找出字符串属于集群的百分比/概率？答案

【问题标题】：Figuring out the percentage/probability a string belongs in a cluster?找出字符串属于集群的百分比/概率？
【发布时间】：2019-07-25 05:56:35
【问题描述】：

我有一个 KMeans 聚类脚本，它根据文本内容组织一些文档。这些文档属于 3 个集群中的 1 个，但似乎非常“是”或“否”，我希望能够了解每个文档与集群的相关性。

例如。文档 A 在集群 1 中 90% 匹配，文档 B 在集群 1 中但 45% 匹配。

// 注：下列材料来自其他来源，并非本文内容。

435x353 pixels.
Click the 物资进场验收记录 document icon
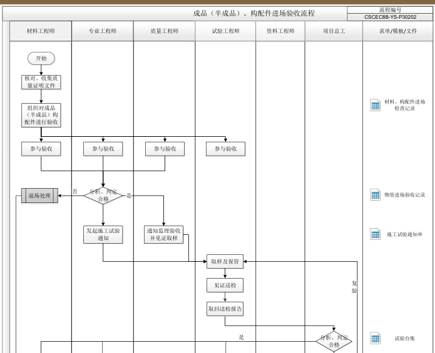click(x=376, y=195)
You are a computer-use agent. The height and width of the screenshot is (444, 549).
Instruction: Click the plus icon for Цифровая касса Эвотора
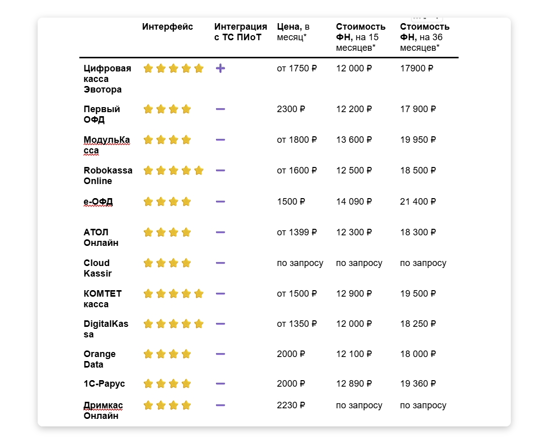coord(220,68)
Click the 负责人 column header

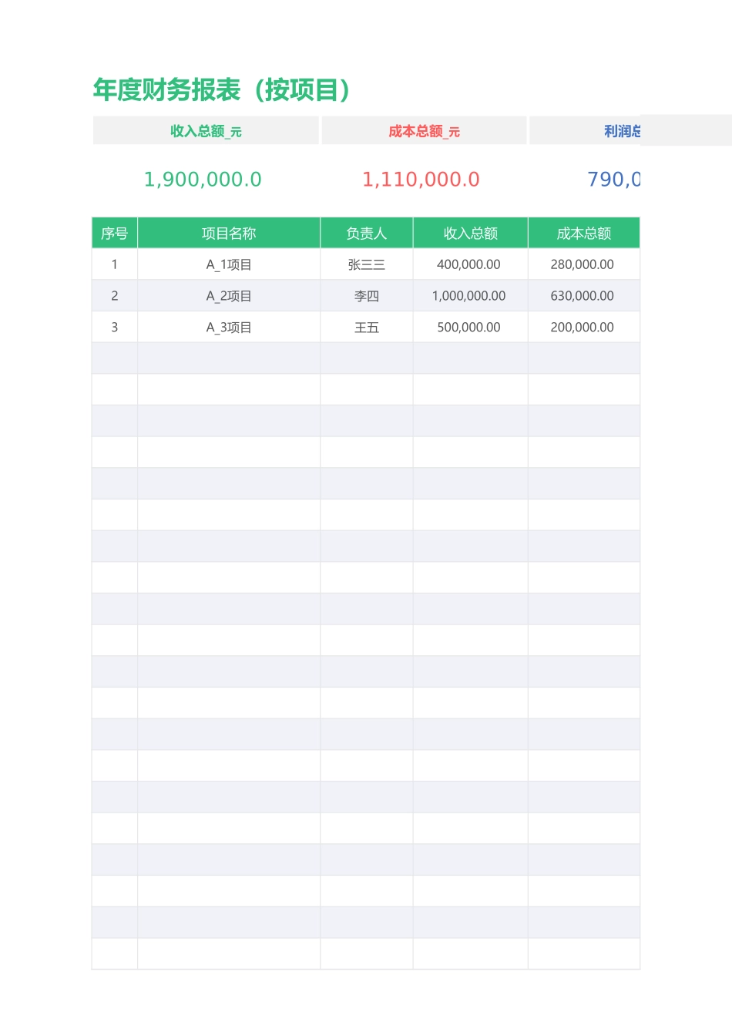click(366, 234)
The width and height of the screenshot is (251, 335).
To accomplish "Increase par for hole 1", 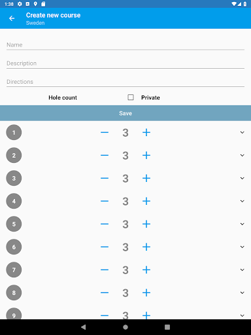I will pyautogui.click(x=146, y=132).
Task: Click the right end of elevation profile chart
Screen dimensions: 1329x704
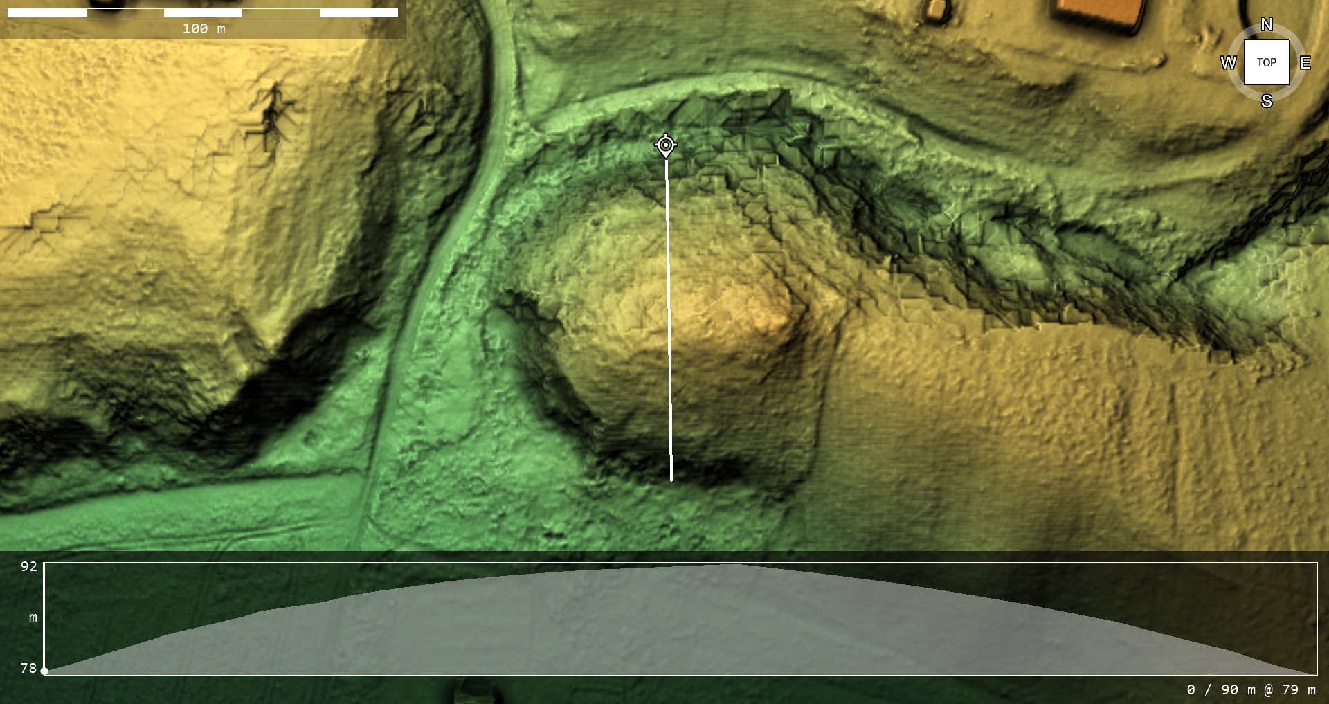Action: click(1315, 673)
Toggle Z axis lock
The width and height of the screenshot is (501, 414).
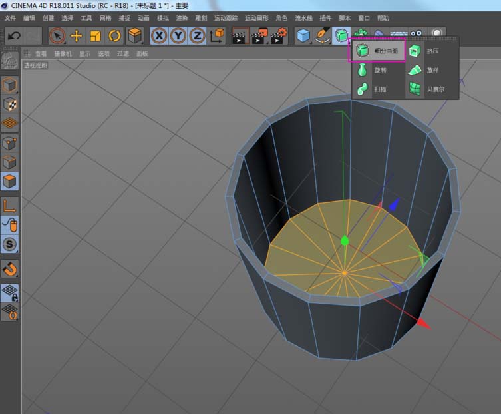[197, 36]
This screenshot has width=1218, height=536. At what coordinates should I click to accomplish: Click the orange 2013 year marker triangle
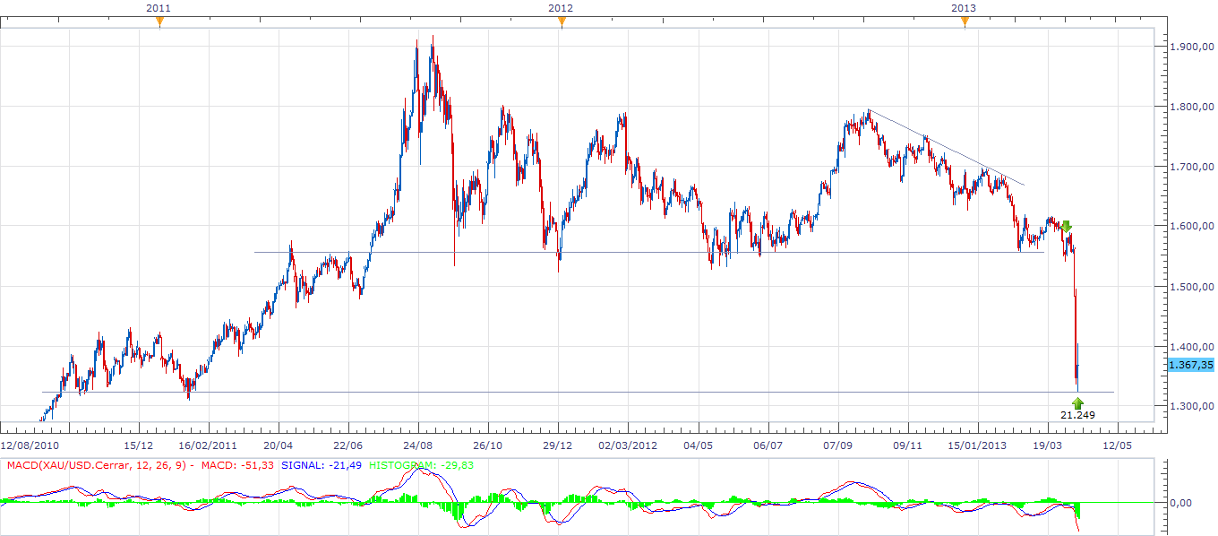pos(965,22)
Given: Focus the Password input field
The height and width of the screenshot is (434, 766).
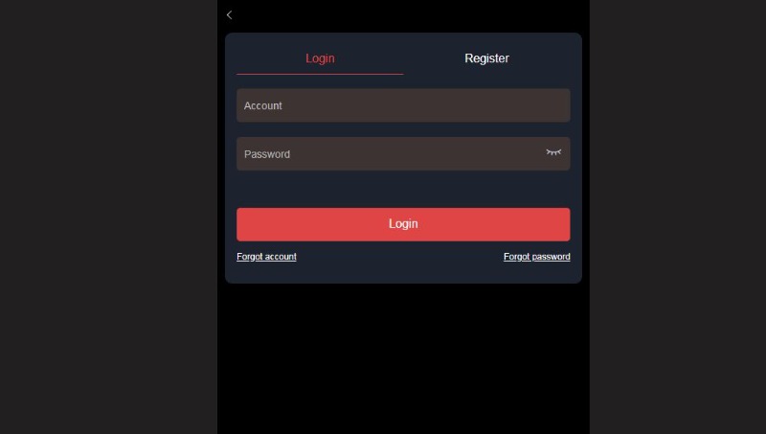Looking at the screenshot, I should [x=403, y=154].
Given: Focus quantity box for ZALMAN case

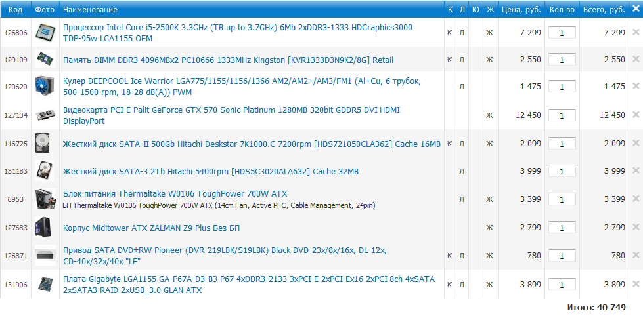Looking at the screenshot, I should pyautogui.click(x=562, y=228).
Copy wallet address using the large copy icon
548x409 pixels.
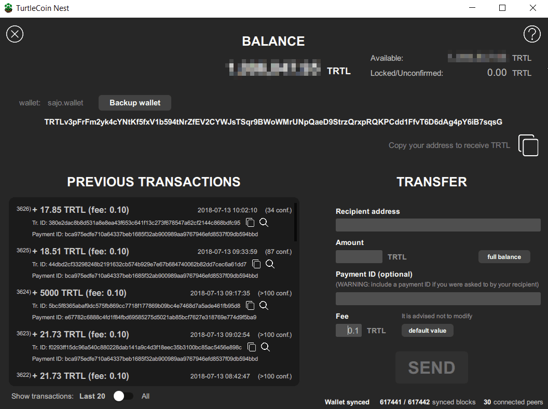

因此我可以创建某种阈值来表示，我只想要 80% 或更高的文档。

dict_of_docs = {'Document A':'some text content',...'Document Z':'some more text content'}

# Vectorizing the data, my data is held in a Dict, so I just want the values.
vectorizer = TfidfVectorizer(stop_words='english')
X = vectorizer.fit_transform(dict_of_docs.values())
X = X.toarray()


# 3 Clusters as I know that there are 3, otherwise use Elbow method
# Then add the vectorized data to the Vocabulary
NUMBER_OF_CLUSTERS = 3
km = KMeans(
    n_clusters=NUMBER_OF_CLUSTERS,
    init='k-means++',
    max_iter=500)
km.fit(X)


# First: for every document we get its corresponding cluster
clusters = km.predict(X)

# We train the PCA on the dense version of the tf-idf.
pca = PCA(n_components=2)
two_dim = pca.fit_transform(X)

scatter_x = two_dim[:, 0] # first principle component
scatter_y = two_dim[:, 1] # second principle component

plt.style.use('ggplot')

fig, ax = plt.subplots()
fig.set_size_inches(20,10)

# color map for NUMBER_OF_CLUSTERS we have
cmap = {0: 'green', 1: 'blue', 2: 'red'}


# group by clusters and scatter plot every cluster
# with a colour and a label
for group in np.unique(clusters):
    ix = np.where(clusters == group)
    ax.scatter(scatter_x[ix], scatter_y[ix], c=cmap[group], label=group)

ax.legend()
plt.xlabel("PCA 0")
plt.ylabel("PCA 1")
plt.show()

order_centroids = km.cluster_centers_.argsort()[:, ::-1]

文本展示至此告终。